By word of mouth or reference, these children found their way to the clinic in JP Nagar and thus started their second innings at life. “Without insulin, they couldn’t have survived a day,” says Srikanta.
He adds that for the past two decades, children have been coming to the clinic everyday to get insulin and check-ups. These children are referred to the clinic by other doctors, social organisations or parents of other diabetic children. “This project is basically for children who can’t afford insulin,” he says.
The child is not only given his daily dose of insulin but is counselled along with his parent on how to inject himself at home, how to check his sugar level and how to bring diabetes under control through balanced diets.
“Like oxygen, they need insulin, it is their lifeline. Children who come to the clinic are not only given immediate medical help but are also taught how to take care of themselves at home.

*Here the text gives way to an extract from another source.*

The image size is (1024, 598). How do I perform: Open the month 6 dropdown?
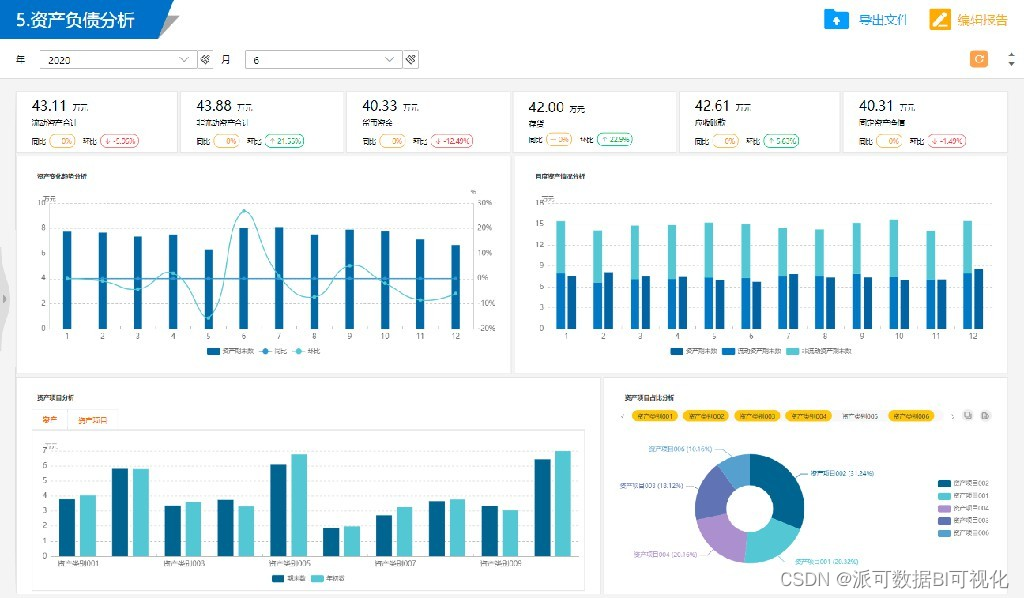point(323,59)
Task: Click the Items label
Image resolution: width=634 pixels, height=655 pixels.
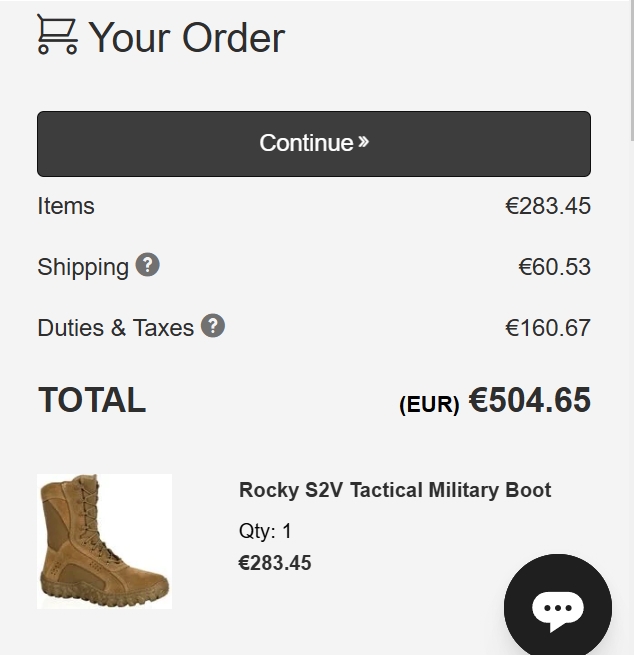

The initial education takes 4 hours and it takes approximately a week for the whole programme,” says Srikanta. Then insulin, syringes and blood glucose strips for three months are given to the child. After three months, the child has to visit the clinic again for his dose and check up.
Where it started
According to Srikanta, it was his teacher, late Prof Manmohan Singh Ahuja, who triggered the thought process. The year was 1987 and Srikanta had just returned from the US.
From the airport in New Delhi he went straight to meet his guru. “Prof Manmohan did not greet me or ask me how my trip was, he just said, ‘bahar kuch gareeb diabetic bache hain, tumhe unki madat karni hai’ (there are some diabetic children outside, you have to help them),” he says.
And Srikanta never looked back from then on.